You have had more than your share of undeserved heartache, and this little gift may not ease your pain. Our friendship goes back a long way – back to Bob Seger’s early days. You and I listened to so much Seger together over the years that I still think of you when he comes on the radio.

So to give you to something to grab onto, I enlist Seger’s help with this letter. Every sentence or phrase within quotations is from one of his songs (but, of course, you would recognize them “without any clues”).  I admit it might be a strange way to reach out to a friend. “Call me a relic, call me what you will, say I’m old–fashioned, say I’m over–the–hill. I reminisce about the days of old with that old time rock and roll.”

“It seems like yesterday, but it was long ago.” You and I used to walk or run to school together. “We were young and strong, we were running against the wind.” “I was a little too tall, could’ve used a few pounds.” You were “like a rock, standing arrow straight.”

Growing up where we did, when we did, gave us cause and opportunity to create our own adventures, whether it was “a church house, gin house, school house, outhouse.”
 “We were just young restless and bored, living by the sword.” “And the years rolled slowly past.”

We remained friends through school, often mixing our time together with a bunch of other guys. “Sometimes at night, I see their faces; I feel the traces they’ve left on my soul. Those are the memories that make me a wealthy soul.” “And sometimes when I’m feeling lonely and beat I drift back in time, and I find my feet down on Main Street.”

We would “go in town on Friday, be in church every Sunday.” I “keep thinking back to those high school days; those high school days, all the wild, wild, wild good times.” “Such a fine memory, I think I’m going take it with me.”

Then before we knew it, “sweet sixteen turned thirty–one. You get to feeling weary when the work day’s done.” Family, work and adult–hood settled in, and I asked myself, “Twenty years now where’d they go? Twenty years I don’t know. Sit and I wonder sometimes where they’ve gone. And sometimes late at night when I’m bathed in the firelight the moon comes calling a ghostly white and I recall.”

“Now whatever happened to that crazy boy?” I grew up I guess, but I never forgot you, not even for a minute. “So you’re a little bit older and a lot less bolder than you used to be.” Still, you are a good man Tom, “always willing to be second best, a perfect lodger, a perfect guest.”

And, like me, you want “to dream like a young man with the wisdom of an old man.” You want “your home and security.” I know the pain is there, but soon you will “turn the page.”

For now, “think in terms of bridges burned, think of seasons that must end, see the rivers rise and fall; they will rise and fall again. Everything must have an end.” I know you’d love to say, “Deal me another future from some brand new deck of cards.”
Remember that even though the “night was dark, the sky was blue.” It will get better.

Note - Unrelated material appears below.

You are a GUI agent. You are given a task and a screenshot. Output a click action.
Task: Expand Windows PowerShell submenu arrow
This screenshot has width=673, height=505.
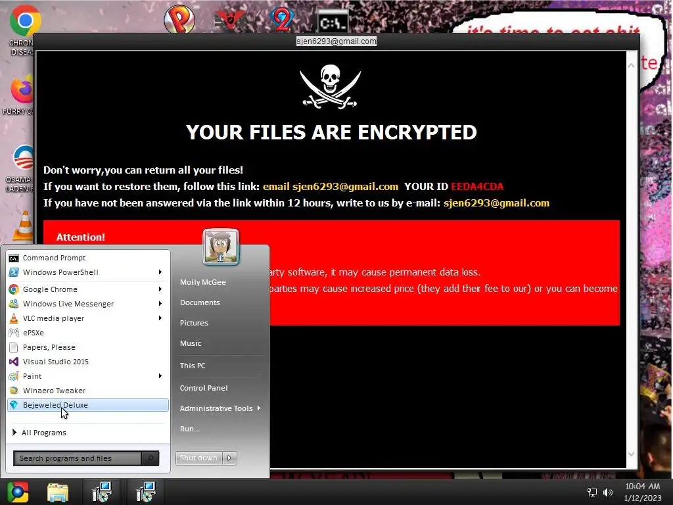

“Ain’t it funny how the night moves when you just don’t seem to have as much to lose?”
“I’m older, but still running against the wind.” Even though “I’ve got so much more to think about: deadlines and commitments, what to leave in, what to leave out,” I will never stop being your friend.

Happy birthday Tom!

Jerry




1 comment:

  1. I love it. Much thought and heart was put into this. Just awesome!